» **INSTRUCTIONS FOR THE TASK**
Repeat precisely the span of lines below that opens with the line containing "Documents [tab] (216, 184)" and closes with the line containing "Panel Meter (132, 2477)", both included.

» **Collected data entries**
# # # # #
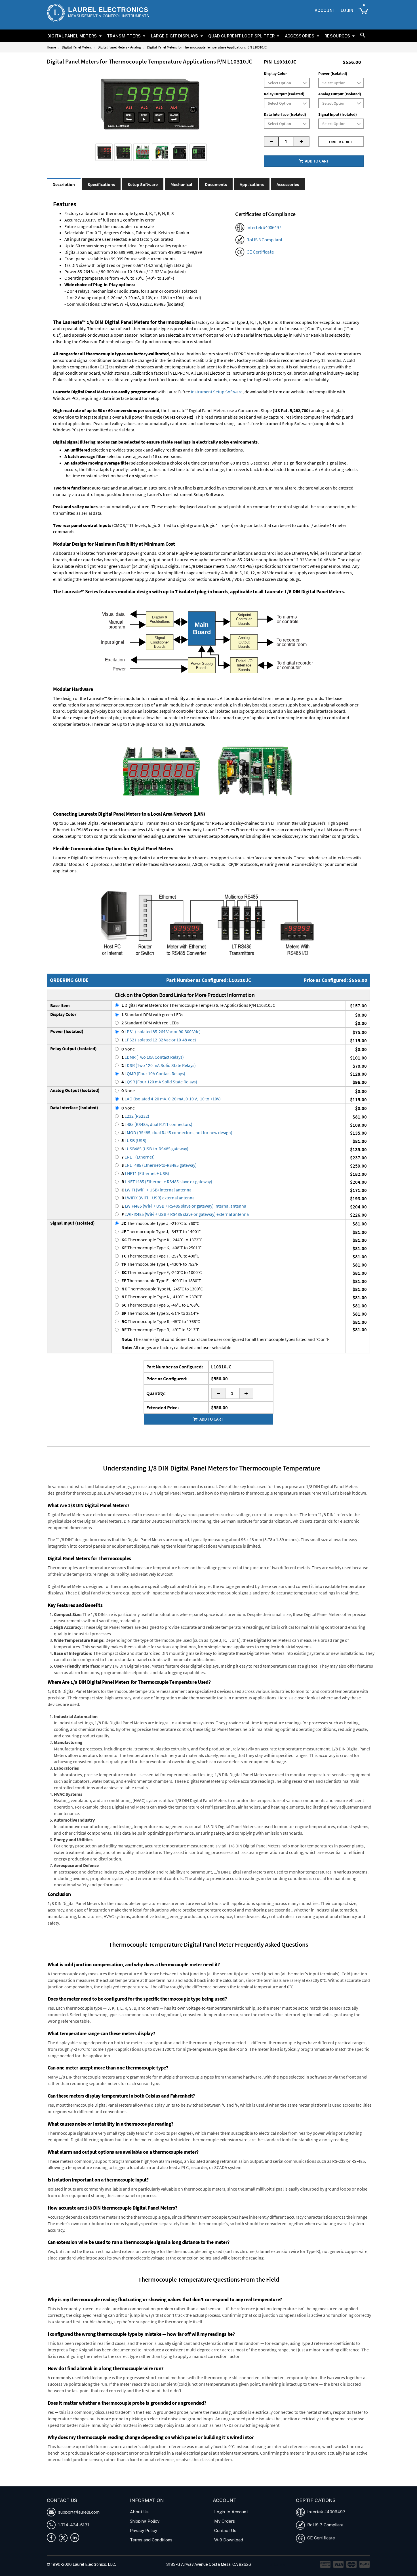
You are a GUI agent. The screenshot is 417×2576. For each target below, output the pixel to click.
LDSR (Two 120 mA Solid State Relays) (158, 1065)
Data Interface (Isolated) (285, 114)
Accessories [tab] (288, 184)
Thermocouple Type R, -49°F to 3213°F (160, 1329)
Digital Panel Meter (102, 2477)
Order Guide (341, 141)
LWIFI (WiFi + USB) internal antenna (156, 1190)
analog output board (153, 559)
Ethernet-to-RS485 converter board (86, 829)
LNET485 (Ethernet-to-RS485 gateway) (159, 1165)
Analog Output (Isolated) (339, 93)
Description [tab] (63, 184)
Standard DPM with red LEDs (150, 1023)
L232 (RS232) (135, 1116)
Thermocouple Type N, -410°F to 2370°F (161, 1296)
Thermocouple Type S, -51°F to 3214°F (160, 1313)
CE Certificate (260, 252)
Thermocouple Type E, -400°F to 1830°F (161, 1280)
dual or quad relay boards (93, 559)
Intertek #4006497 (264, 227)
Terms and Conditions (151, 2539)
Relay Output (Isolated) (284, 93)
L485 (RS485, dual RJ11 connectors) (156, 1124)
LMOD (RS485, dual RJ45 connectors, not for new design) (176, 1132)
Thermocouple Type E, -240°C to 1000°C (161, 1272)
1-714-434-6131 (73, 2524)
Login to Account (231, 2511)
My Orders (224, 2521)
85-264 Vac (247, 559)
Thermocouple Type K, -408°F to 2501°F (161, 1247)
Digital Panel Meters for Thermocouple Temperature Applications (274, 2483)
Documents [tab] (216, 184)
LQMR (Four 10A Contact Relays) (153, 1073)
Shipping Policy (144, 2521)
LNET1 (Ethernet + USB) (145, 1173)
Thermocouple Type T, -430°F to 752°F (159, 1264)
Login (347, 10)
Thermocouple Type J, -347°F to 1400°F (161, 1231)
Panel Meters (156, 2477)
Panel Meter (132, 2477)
# # # # #
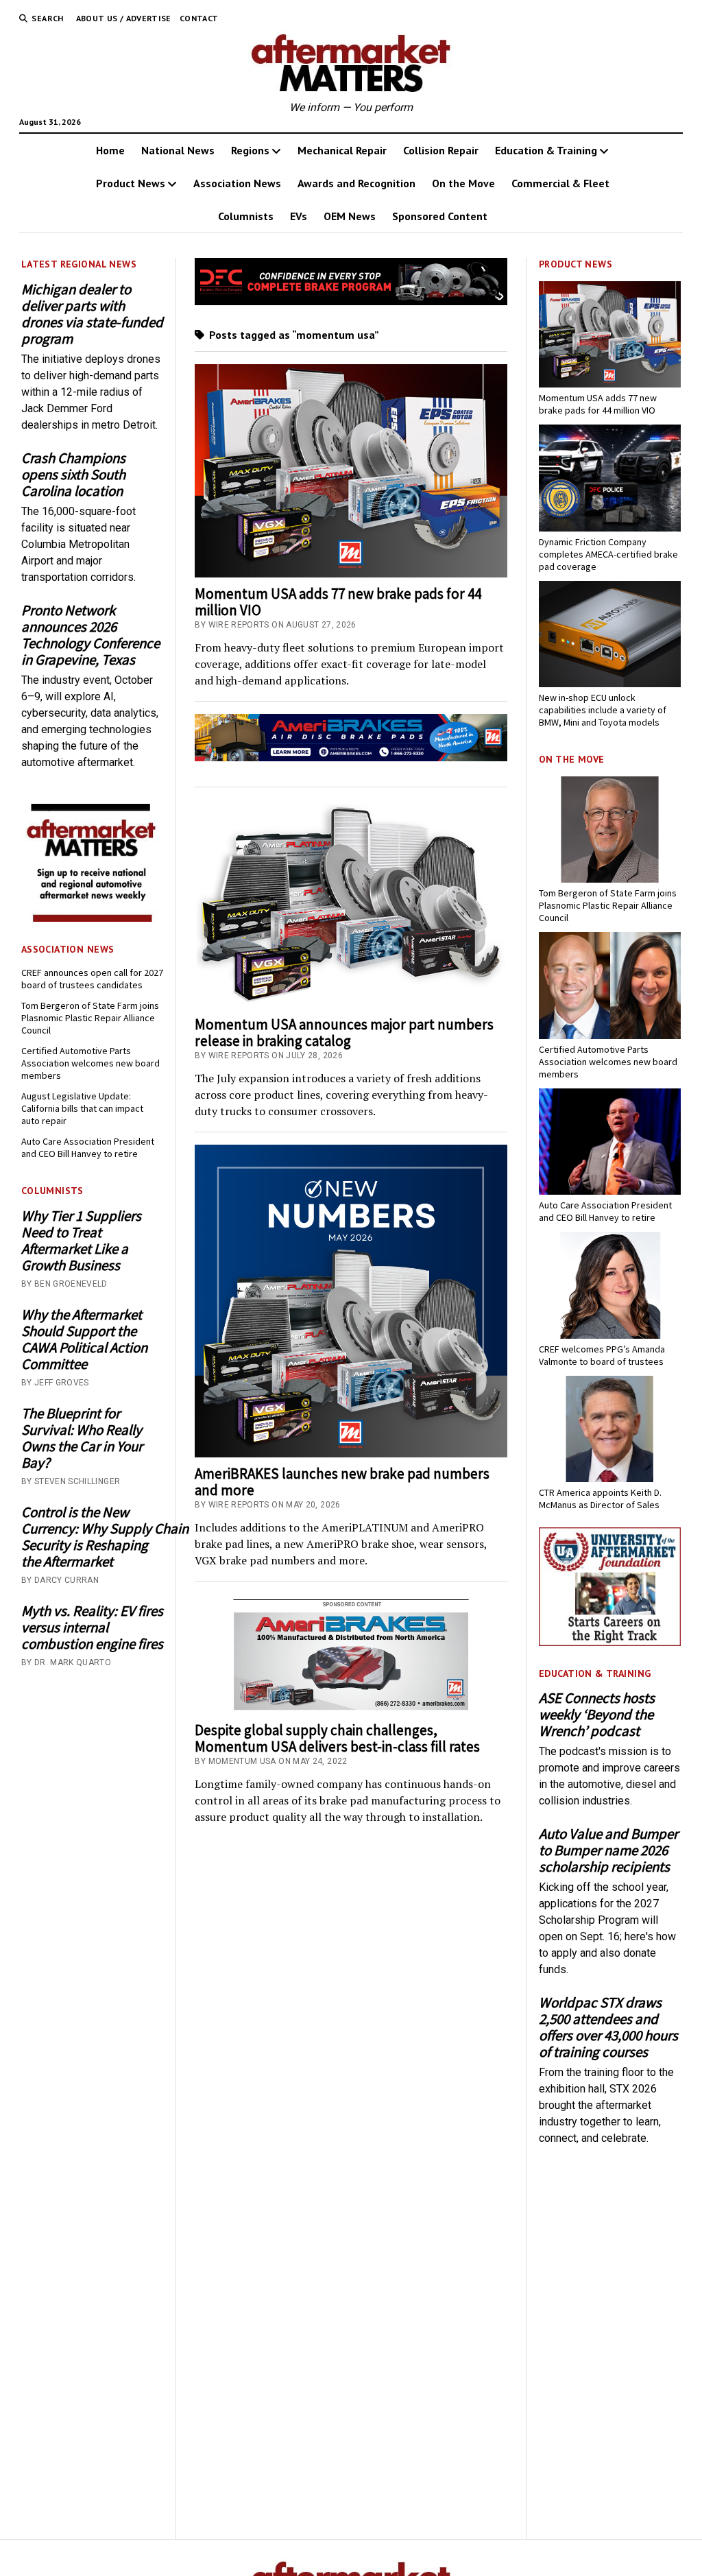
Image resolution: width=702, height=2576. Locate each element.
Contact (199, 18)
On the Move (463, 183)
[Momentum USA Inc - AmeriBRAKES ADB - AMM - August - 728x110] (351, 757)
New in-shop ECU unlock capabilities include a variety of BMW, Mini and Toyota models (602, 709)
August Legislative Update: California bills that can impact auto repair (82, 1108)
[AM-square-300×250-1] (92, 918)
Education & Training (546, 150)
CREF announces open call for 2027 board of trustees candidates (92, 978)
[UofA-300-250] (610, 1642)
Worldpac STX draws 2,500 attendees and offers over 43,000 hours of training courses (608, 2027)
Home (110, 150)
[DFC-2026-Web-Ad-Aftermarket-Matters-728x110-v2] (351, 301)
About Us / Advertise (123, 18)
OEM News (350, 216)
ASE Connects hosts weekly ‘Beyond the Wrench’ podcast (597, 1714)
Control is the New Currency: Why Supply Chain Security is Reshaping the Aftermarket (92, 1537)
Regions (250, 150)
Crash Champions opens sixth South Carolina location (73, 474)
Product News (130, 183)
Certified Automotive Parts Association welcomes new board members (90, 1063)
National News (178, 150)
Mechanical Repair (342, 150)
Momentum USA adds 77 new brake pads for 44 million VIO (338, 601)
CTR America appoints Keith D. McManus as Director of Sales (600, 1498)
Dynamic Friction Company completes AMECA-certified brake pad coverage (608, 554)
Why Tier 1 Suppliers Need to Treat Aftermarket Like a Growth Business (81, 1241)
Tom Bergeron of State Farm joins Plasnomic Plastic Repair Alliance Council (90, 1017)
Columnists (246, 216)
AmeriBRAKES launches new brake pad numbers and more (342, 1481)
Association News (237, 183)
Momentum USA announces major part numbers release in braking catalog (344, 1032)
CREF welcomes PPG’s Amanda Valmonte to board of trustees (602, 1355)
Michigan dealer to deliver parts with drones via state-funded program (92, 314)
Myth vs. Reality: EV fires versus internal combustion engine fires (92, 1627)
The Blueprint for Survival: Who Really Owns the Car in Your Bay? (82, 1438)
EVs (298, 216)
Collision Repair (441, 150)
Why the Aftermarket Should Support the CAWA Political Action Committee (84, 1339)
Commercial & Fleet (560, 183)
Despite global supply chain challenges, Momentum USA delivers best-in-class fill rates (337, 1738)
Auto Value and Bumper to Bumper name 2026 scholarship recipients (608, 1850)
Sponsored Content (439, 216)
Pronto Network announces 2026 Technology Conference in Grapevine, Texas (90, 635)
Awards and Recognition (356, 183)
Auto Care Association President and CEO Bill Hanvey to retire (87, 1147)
# # # # #
» **EXERCISE RESULT**
Documents [tab] (216, 184)
LQMR (Four 10A Contact Relays) (153, 1073)
Shipping Policy (144, 2521)
LNET1 (Ethernet + USB) (145, 1173)
Thermocouple Type T, -430°F to 752°F (159, 1264)
Login (347, 10)
Thermocouple Type J, -347°F to 1400°F (161, 1231)
Panel Meters (156, 2477)
Panel Meter (132, 2477)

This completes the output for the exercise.